Along with these three phenomenal performances, are some inspired casting choices such as horror showman director and producer William Castle in a fantastic cameo as one of the studio’s greatest directors who is at the reins of the Waterloo movie. While shooting the film, the actual sets collapse and actors and crew are injured; bleeding while the film about the infamous historical battle is being shot. Much like Bob Fosse’s CABARET (1972) (yet another dark, bleak and sinister excursion into art as an expression of realized violence and hate) here, THE DAY OF THE LOCUST uses real violence as a harrowing monstrosity made all the more terrifying when commerce and art are used to comment on the evils of industry and studio politics.

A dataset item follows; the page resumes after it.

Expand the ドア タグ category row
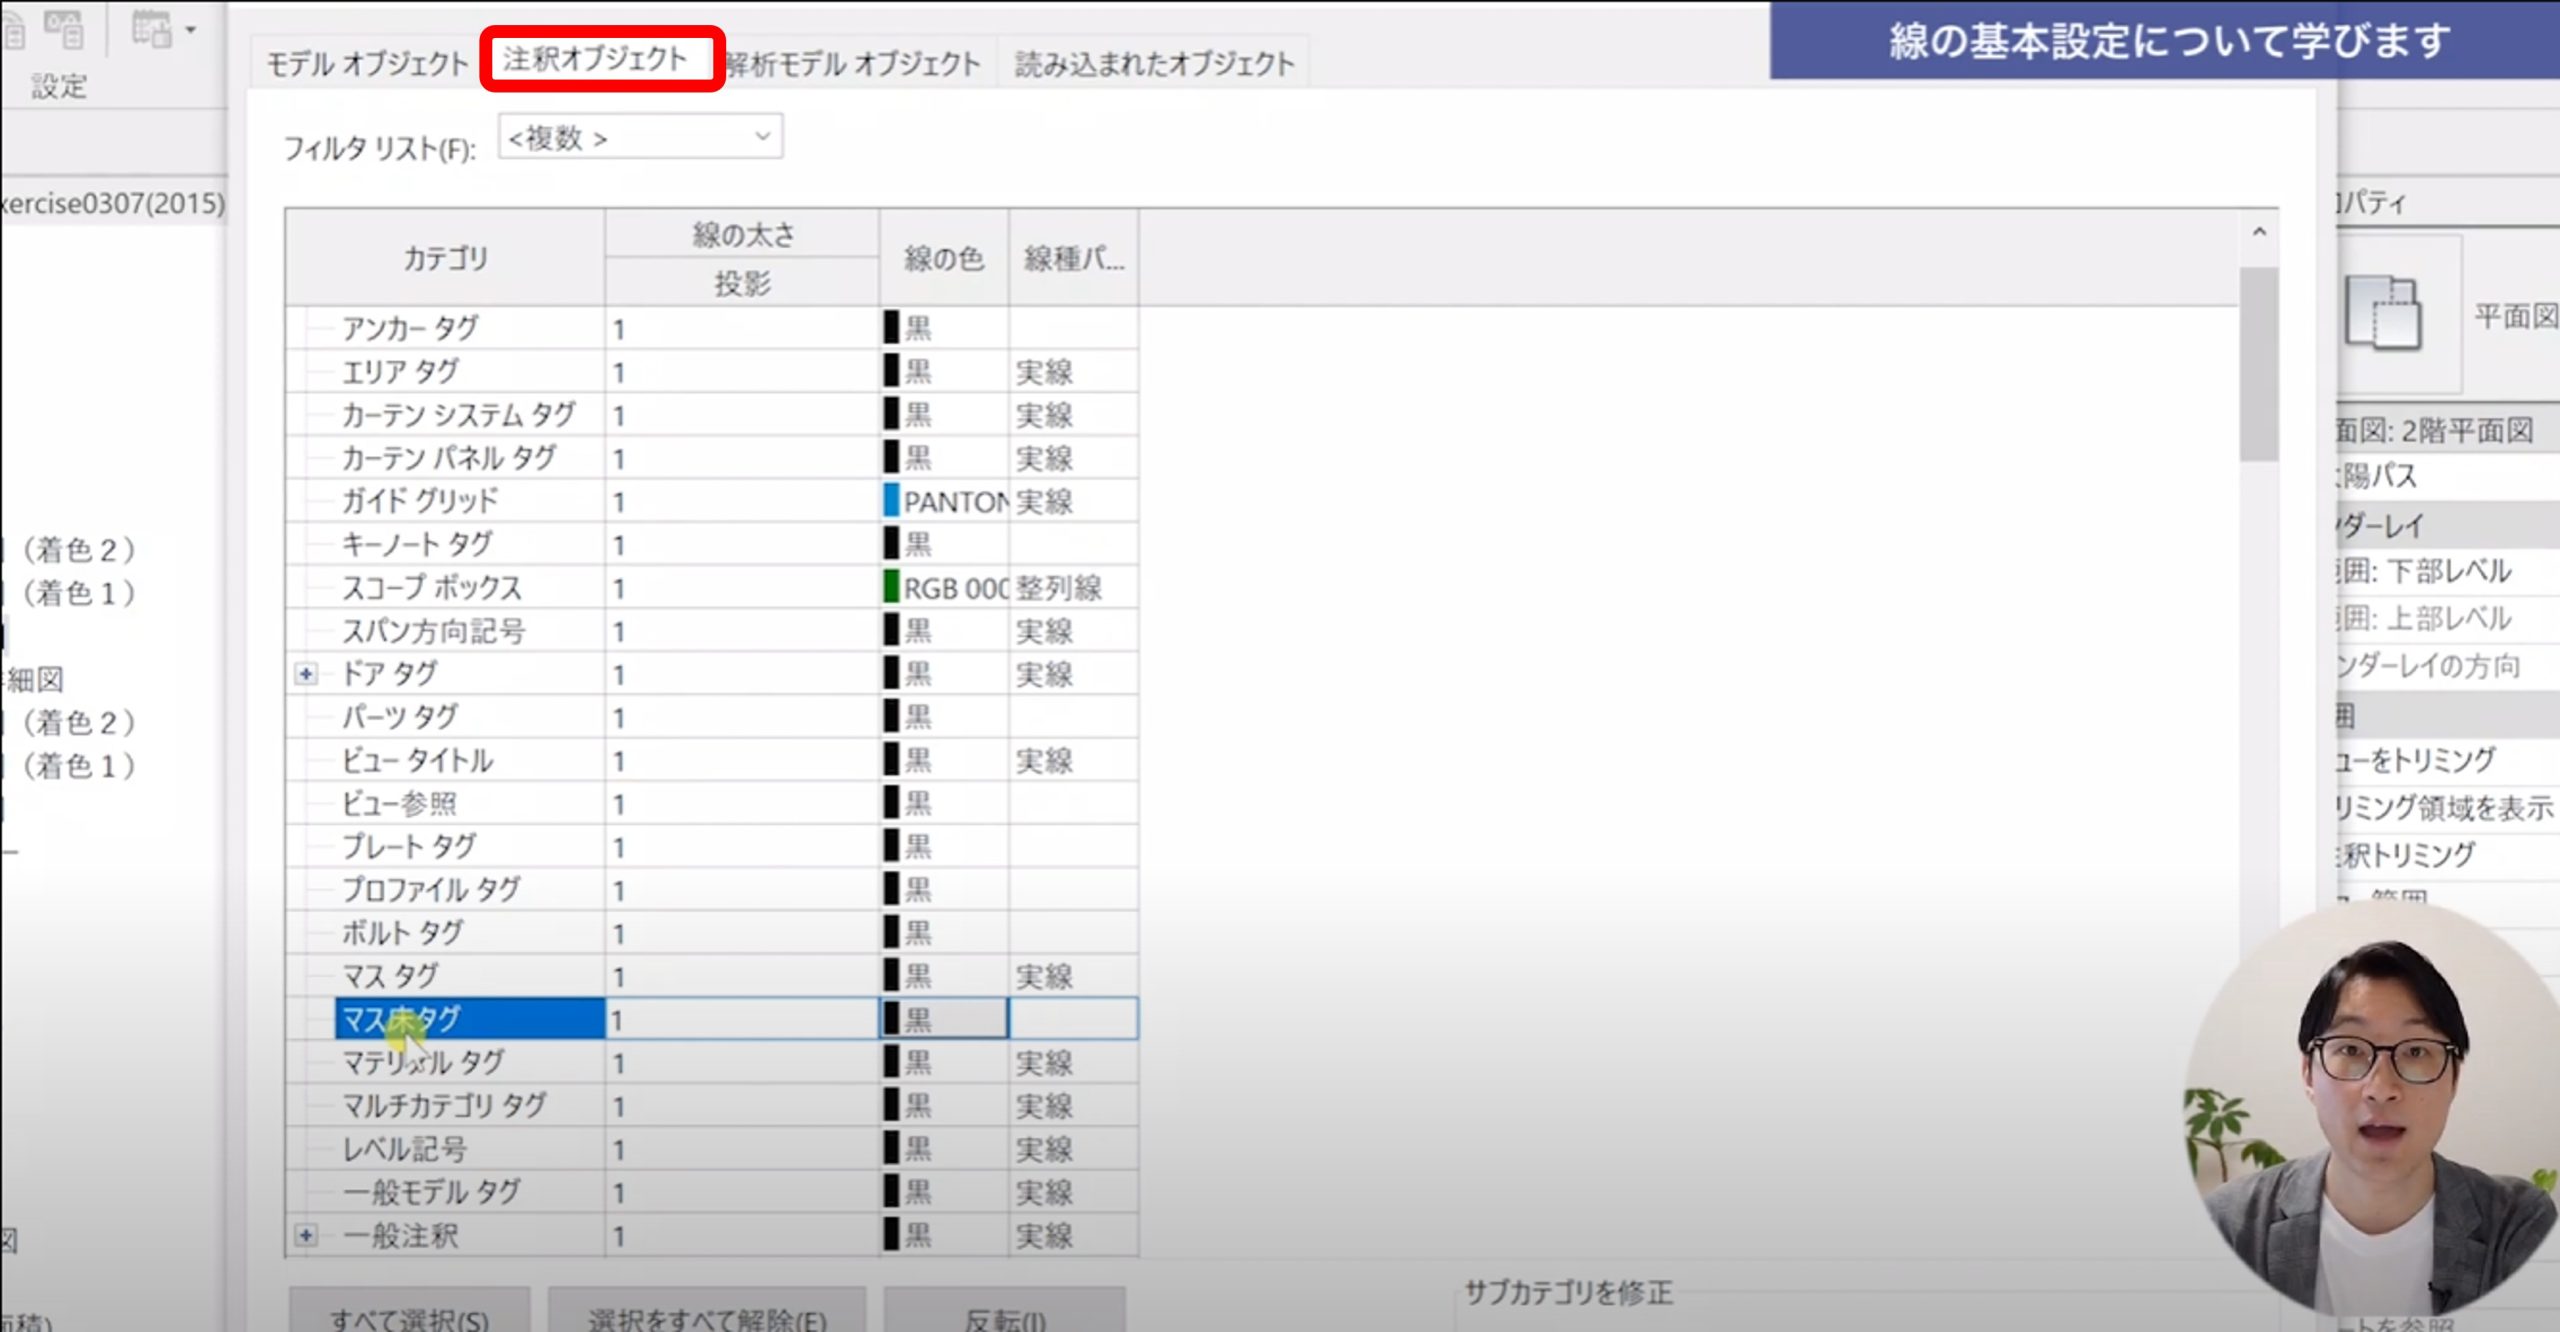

The horrific cockfight sequence is another brutal illustration of indifference, societal imbalance, character assassination and spiritual death that matches the visceral evils that permeate confronting but important films such as CANNIBAL HOLOCAUST (1980) complete with the grisly image of Billy Barty licking the bloodied beak of his rooster.

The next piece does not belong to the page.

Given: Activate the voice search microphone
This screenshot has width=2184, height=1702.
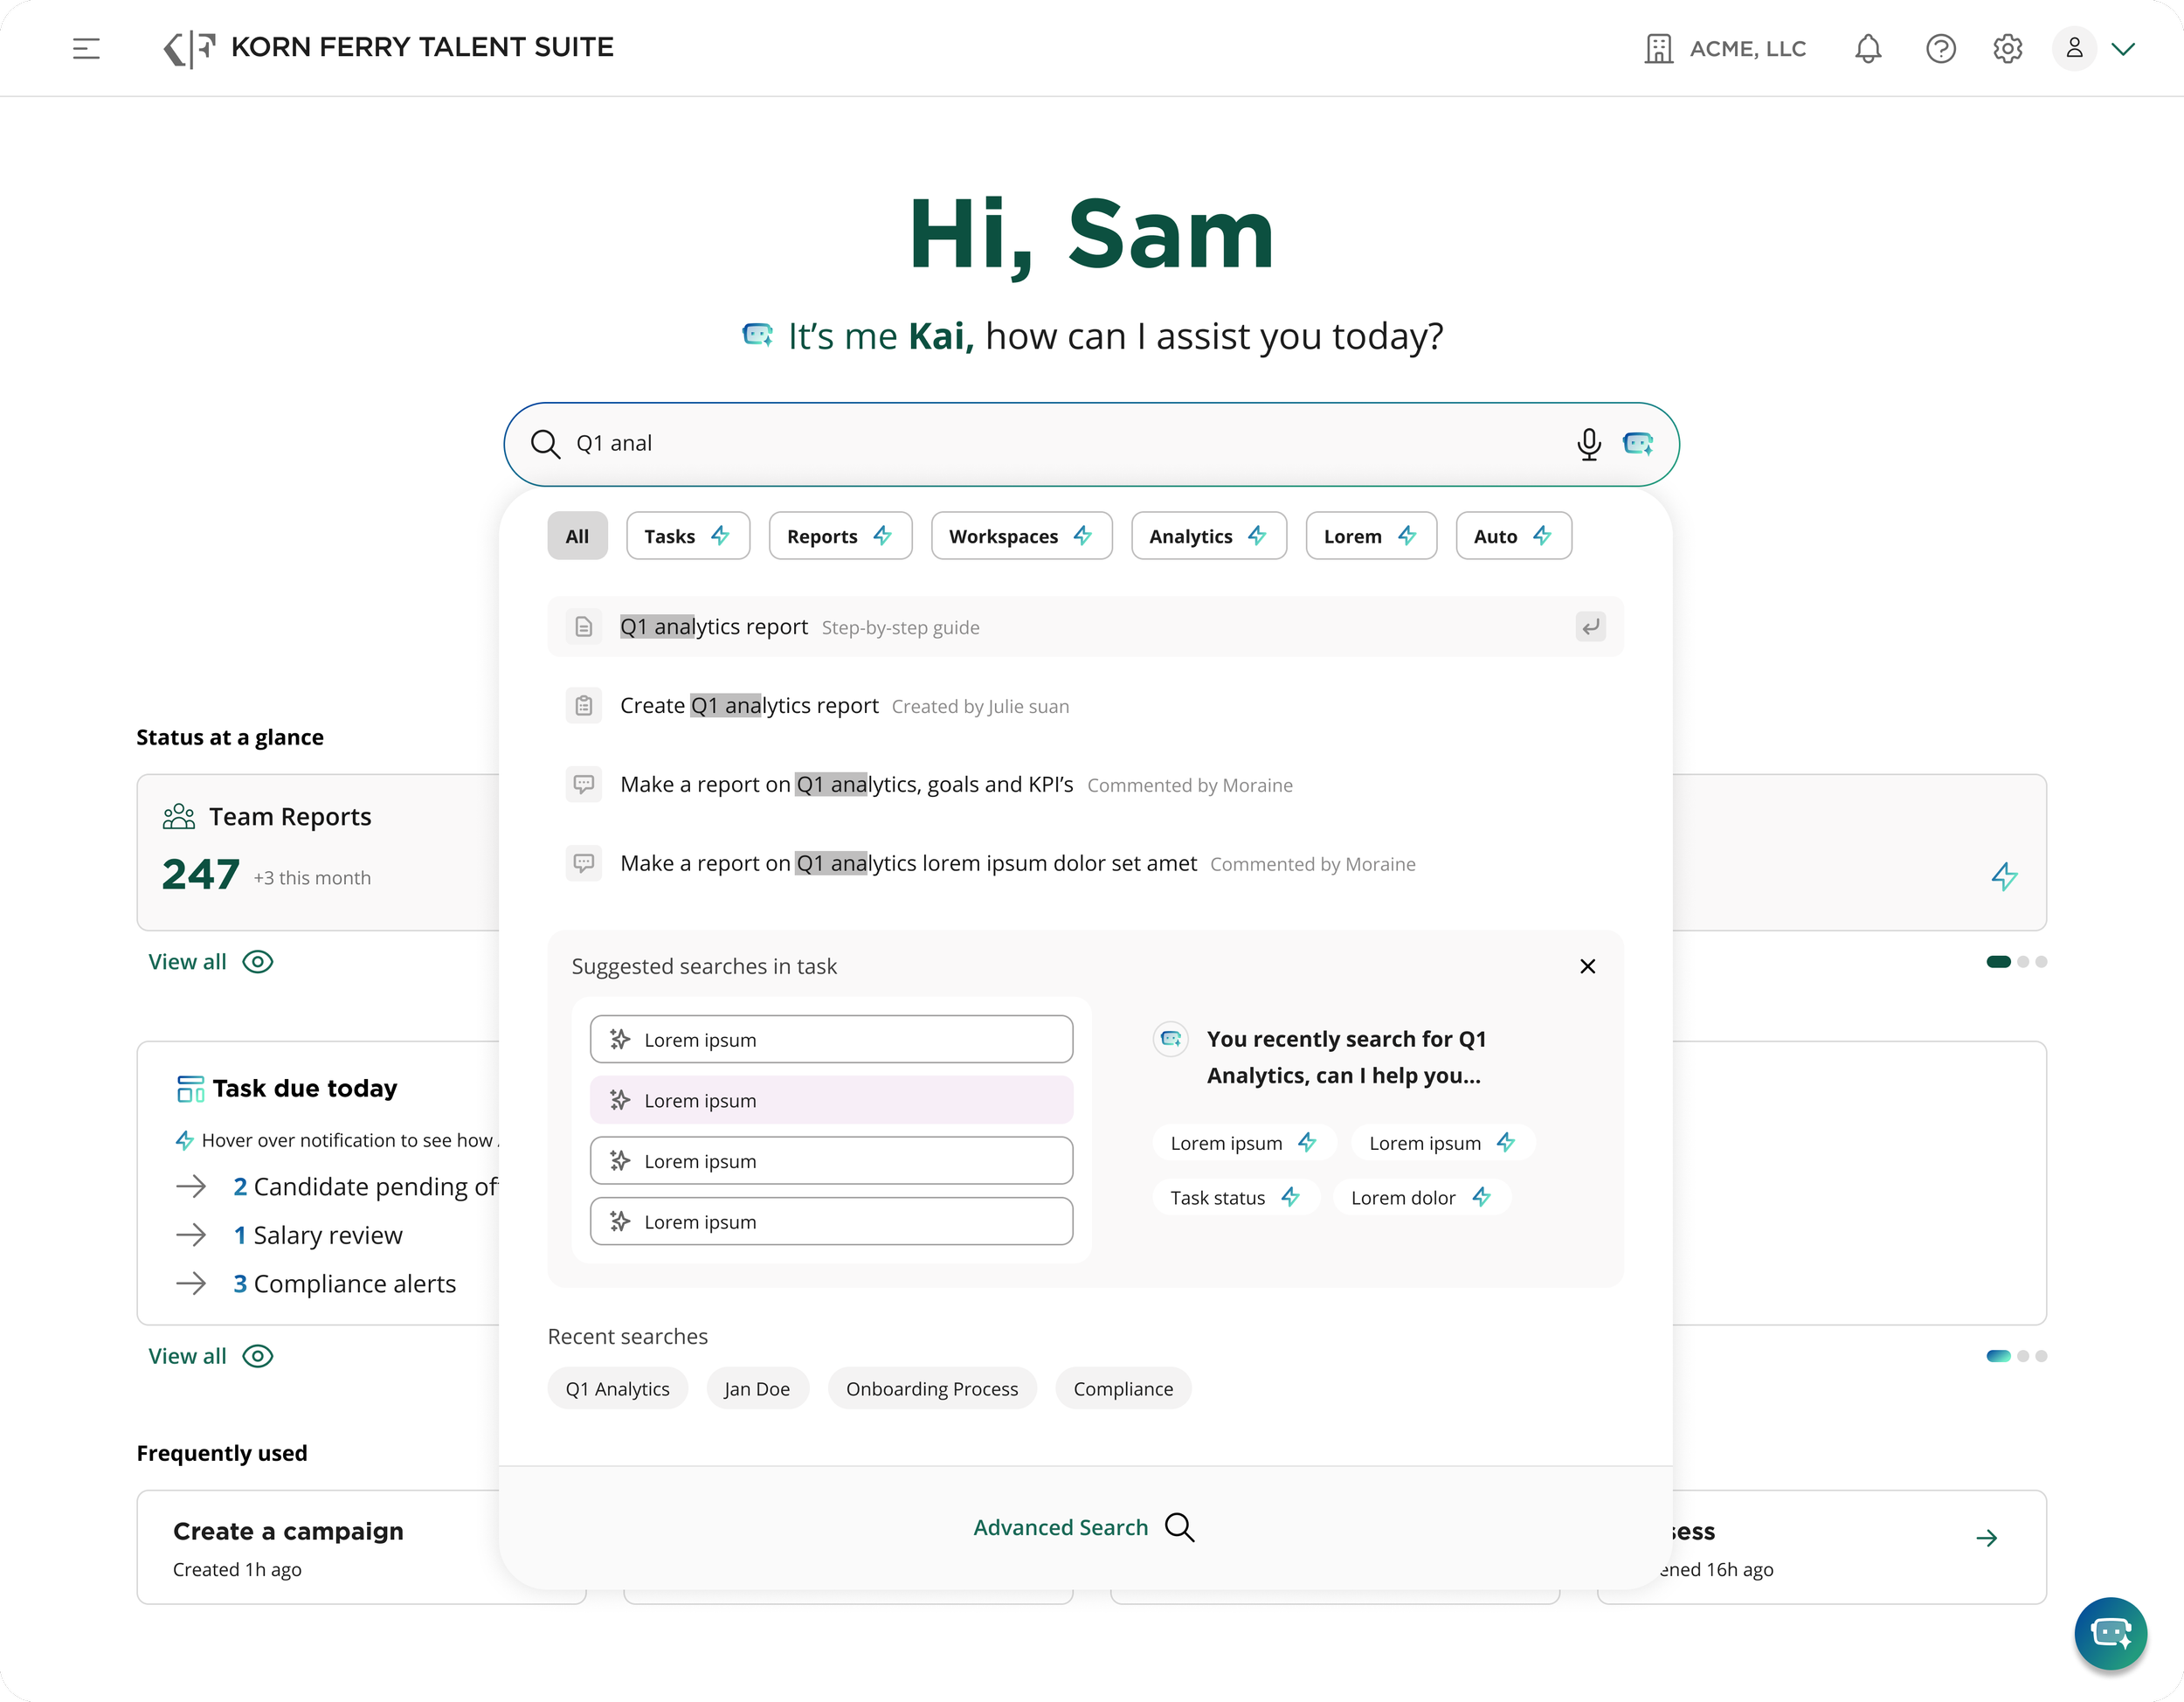Looking at the screenshot, I should [1588, 443].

A tourist guide hollers about the suicide of an actress who threw herself off the letter “H” on the Hollywood sign, while a lengthy scene has Natalie Schafer (best known for playing Lovey Howell on GILLIGAN’S ISLAND) presents stag movies at her brothel, entertaining her guests with this early pornography and having her girls embody the blur between actress and prostitute. The malicious menace of Hollywood and it’s misfit freaks jumps from Burgess Meredith as the decrepit and mentally unstable salesman and showman spewing out hateful anti-Semitic remarks and escalates to the shocking and brutally violent ending which has to be one of the most harrowing experiences ever put to film. When Homer Simpson cuts his hand from pouring a glass of milk, his literal bloodletting (a commentary on his own stunted social and spiritual self forced to bleed out) sets up a symbolic pathway towards the frantic ending where he stomps on the child actor/actress Adore, crushing him/her to death, before he is mobbed by the swarm of masses at a Hollywood premiere who then proceed to tear him to shreds – his bloodied, slashed body lifted above the heads of the crowds, bleeding to death as Los Angeles tears itself up in a violent fury. Along with such vicious imagery, there are unsettling quiet moments such as the beautifully photographed images of cacti and a sleepy lizard, summer fruit falling from a tree and the image of elderly people looking vacantly into space – of course all of these come to reflect Homer Simpson’s sadness and alienation while the frenetic images comment on the disparate group of Hollywood hopefuls all completely under the spell of aspiration and desire. Faye’s reaction to her father possibly dying is maddening showcasing the horrors of the human condition and the monstrousness of fake despair, while the song “Jeepers Creepers” is used to highlight the ugliness of commodity. With a frenzied Aimee Semple McPherson-type monster in Big Sister played with delicious gratuitous grotesqueness by Gerladine Page, a sleazy moment where Faye is nearly raped in a sequence lit and shot like a sixties Spaghetti western and frightening images depicting screaming faces that look like art department sketches from our imperfect protagonist Todd, THE DAY OF THE LOCUST is a genuinely terrifying venture into the dark recesses of not only an industry that eats its product, vomits it back up and scoffs it down again, but a wonderful critique on human ugliness and desolation.